Other studies have reported short-term adverse effects such as facial swelling, skin atrophy, pain, TMJ stiffness, chewing dysfunction, fever and TMJ calcifications/ossifications (15, 16, 42-44, 51). A chart review by Ringold et al. (51) described heterotopic ossification in the TMJ in children receiving 1–5 TMJ IACs, but the authors were unable to say whether these ossifications were the result of the IACs treatment or due to severe, long-standing TMJ inflammation. Also Lochbuhler et al. (22) reported severe side effects such as ossifications in the TMJs after repeated IACs. Rate of osseous deformities increased from 51% at baseline to 62% at the end of their study, with progression to severe condylar destruction in 26% of joints including 24% with development of intraarticular calcifications / ossifications. Importantly, mandibular growth rate was reduced compared to the normal age- and sex-matched mean growth rate. In that study injections were however performed repeatedly. It is unclear whether the adverse effect of ossifications and reduced mandibular growth is a problem mainly of repeated steroid injections. We could not evaluate the effects on mandibular growth since the patients were mostly fully grown at the time the injection was performed. Our study may point to a single steroid injection as a treatment option for severe symptoms of TMJ-arthritis unresponsive to systemic treatment in skeletally mature individuals.
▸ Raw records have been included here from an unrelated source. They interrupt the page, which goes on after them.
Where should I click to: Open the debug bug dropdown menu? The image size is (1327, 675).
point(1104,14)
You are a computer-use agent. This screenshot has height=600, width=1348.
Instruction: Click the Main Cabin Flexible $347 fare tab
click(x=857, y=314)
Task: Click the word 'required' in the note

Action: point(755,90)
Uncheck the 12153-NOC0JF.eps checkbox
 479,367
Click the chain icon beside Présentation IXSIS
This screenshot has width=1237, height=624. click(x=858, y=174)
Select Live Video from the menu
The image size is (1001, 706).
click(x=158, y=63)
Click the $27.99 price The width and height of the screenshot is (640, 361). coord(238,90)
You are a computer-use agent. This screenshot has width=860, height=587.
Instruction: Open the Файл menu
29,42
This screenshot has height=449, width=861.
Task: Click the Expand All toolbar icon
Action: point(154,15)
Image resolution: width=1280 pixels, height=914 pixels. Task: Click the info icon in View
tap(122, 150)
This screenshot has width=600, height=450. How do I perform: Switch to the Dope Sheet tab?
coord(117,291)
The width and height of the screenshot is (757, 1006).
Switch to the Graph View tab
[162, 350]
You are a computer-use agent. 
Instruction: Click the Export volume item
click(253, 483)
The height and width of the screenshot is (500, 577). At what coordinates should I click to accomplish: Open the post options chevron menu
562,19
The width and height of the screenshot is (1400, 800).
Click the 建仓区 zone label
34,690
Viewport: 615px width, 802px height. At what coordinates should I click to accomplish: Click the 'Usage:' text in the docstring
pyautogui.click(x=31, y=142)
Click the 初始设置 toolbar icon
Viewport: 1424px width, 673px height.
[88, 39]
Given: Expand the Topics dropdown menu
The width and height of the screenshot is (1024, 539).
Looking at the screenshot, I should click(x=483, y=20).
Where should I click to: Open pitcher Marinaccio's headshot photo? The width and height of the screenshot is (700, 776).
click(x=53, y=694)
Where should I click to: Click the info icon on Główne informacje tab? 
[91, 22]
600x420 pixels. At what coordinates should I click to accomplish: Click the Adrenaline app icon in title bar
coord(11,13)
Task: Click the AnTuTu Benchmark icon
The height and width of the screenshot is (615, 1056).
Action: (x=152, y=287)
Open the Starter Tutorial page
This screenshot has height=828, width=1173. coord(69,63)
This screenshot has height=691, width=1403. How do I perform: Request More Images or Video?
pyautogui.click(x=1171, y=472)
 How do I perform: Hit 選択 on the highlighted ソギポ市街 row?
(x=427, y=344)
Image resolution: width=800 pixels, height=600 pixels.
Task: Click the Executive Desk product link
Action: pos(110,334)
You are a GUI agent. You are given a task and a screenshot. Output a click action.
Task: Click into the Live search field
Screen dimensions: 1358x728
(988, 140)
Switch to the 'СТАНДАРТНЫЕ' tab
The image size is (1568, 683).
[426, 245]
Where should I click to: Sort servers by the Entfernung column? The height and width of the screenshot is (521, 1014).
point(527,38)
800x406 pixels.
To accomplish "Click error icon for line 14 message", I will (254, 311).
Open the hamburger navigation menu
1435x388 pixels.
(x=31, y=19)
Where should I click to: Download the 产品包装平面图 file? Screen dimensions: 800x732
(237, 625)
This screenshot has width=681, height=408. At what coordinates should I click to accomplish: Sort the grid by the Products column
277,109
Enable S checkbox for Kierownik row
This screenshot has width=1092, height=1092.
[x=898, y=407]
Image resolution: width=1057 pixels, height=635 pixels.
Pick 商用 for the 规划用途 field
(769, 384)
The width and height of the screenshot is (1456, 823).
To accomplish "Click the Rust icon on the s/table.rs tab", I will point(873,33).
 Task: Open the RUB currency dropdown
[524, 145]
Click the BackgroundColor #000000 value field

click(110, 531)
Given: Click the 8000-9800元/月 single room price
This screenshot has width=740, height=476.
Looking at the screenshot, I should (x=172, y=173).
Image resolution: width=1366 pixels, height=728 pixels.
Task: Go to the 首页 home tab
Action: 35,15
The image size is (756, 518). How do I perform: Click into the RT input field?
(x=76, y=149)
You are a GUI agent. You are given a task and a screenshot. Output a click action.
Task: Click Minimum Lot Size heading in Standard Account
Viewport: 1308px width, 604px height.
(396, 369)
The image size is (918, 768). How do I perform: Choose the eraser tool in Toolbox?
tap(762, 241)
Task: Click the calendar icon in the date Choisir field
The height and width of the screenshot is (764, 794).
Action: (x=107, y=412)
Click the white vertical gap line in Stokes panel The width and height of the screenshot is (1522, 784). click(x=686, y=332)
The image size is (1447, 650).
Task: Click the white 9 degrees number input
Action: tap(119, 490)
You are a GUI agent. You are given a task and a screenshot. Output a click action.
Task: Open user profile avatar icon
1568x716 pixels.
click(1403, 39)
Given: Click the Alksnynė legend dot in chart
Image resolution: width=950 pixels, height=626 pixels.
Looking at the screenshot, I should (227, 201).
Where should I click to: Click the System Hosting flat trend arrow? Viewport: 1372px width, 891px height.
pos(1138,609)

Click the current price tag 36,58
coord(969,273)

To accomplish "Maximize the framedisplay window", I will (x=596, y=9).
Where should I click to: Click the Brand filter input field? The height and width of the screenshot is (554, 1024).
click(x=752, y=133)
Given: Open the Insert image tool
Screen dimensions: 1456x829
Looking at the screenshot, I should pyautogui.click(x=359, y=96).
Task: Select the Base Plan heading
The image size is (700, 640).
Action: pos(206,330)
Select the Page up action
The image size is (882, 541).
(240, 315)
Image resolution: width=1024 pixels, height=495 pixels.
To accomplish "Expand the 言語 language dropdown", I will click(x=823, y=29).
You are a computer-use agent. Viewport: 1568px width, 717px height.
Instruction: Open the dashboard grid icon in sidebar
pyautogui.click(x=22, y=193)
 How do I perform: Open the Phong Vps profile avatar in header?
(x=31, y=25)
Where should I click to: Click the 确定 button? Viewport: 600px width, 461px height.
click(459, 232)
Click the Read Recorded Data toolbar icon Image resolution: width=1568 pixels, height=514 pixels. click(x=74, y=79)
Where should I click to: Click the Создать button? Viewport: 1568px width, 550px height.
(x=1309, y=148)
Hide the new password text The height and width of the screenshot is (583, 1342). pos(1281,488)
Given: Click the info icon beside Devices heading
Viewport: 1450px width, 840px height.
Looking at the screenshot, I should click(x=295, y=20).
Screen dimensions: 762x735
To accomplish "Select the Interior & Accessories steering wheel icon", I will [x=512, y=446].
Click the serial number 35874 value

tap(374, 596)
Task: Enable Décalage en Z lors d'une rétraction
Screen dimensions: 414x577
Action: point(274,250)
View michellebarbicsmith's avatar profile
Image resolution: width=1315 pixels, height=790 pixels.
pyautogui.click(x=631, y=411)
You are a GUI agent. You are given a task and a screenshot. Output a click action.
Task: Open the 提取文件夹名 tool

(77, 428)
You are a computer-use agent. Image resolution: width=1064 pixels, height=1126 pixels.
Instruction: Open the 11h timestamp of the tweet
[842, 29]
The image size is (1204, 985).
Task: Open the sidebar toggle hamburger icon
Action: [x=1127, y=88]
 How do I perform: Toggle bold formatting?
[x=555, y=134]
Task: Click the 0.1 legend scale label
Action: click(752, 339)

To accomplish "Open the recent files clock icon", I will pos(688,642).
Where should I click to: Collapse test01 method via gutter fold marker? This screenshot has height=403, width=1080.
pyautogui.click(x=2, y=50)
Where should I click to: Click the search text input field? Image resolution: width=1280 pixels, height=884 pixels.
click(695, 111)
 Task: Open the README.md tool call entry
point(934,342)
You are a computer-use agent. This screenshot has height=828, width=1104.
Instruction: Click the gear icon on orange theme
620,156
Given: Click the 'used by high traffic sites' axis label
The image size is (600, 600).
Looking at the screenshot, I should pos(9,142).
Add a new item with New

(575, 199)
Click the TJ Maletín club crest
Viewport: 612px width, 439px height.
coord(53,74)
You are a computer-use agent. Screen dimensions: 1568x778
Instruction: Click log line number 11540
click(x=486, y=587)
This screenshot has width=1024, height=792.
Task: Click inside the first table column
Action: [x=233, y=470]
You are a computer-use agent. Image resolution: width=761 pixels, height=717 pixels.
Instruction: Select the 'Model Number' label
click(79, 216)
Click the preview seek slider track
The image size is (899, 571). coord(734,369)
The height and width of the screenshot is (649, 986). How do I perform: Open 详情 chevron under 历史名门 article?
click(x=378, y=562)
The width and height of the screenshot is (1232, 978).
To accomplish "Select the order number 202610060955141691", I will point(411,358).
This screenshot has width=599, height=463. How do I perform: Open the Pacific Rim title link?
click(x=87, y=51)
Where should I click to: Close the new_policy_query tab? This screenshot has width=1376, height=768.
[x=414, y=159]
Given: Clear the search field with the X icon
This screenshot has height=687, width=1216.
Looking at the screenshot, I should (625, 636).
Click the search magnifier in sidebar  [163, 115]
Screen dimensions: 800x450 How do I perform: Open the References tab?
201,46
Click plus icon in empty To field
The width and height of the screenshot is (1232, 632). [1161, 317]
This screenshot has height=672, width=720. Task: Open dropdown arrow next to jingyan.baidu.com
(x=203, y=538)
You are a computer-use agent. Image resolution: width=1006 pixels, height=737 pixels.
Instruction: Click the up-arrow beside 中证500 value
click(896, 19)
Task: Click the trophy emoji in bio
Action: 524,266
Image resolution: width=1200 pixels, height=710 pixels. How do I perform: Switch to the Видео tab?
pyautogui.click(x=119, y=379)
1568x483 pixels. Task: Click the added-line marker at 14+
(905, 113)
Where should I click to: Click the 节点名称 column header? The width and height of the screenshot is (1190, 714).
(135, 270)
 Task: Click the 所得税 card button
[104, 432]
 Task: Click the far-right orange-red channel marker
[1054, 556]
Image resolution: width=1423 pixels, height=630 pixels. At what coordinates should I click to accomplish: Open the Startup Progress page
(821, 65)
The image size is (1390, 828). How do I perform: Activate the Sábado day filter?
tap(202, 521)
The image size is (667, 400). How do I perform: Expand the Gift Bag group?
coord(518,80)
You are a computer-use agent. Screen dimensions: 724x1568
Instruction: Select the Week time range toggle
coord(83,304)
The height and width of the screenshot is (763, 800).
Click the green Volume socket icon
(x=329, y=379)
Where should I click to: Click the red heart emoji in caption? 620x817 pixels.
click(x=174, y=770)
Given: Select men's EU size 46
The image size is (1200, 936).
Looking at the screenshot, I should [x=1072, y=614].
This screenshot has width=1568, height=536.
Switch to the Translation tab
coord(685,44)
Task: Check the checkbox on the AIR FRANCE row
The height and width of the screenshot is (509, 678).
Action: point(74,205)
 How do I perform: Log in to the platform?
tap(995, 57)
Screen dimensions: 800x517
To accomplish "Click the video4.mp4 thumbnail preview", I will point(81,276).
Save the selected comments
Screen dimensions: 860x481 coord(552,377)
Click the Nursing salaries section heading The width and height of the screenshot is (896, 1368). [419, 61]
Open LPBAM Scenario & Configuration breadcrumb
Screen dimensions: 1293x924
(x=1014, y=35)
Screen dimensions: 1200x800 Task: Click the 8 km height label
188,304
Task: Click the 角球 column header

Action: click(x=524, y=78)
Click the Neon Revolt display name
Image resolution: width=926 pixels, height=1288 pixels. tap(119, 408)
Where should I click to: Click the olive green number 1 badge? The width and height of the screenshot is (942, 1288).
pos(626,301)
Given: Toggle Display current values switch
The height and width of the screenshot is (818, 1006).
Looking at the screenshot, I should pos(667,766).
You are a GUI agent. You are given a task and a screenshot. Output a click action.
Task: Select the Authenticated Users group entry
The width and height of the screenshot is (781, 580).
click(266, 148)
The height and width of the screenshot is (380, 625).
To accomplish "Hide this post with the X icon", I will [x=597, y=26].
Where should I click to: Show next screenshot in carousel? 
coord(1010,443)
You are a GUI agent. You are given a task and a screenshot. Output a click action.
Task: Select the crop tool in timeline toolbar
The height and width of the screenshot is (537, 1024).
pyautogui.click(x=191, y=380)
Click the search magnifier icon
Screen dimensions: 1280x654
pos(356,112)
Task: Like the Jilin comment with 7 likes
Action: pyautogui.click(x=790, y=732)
Study strengths and limitations
A strength of the present study is the prospective study design with standardized examination and MRI protocols in a clinical setting. MRI scoring assessments were performed by two experienced specialists and masked regarding whether the images were pre- or post-treatment. In addition, the clinical examiners used standardized examination protocols and were repeatedly calibrated, even if recalibration not necessary always change the inter-examiner reliability (33). Our study sample is comparable to population-based JIA cohorts and case-control studies regarding gender and JIA category distribution (7, 8, 16). A limitation is that clinical examiners and the patients were not masked before and after treatment, when assessing clinical variables such as MIO and pain. It must be emphasized that the patient group is small, and therefore the statistical analyses of the main clinical and imaging outcomes, and the discrepancies between the two scoring systems must be interpreted with caution. Furthermore, we found considerable intra-observer variability for some domains of the MRI scores, and our interpretation of the scoring systems may differ from that of the original authors.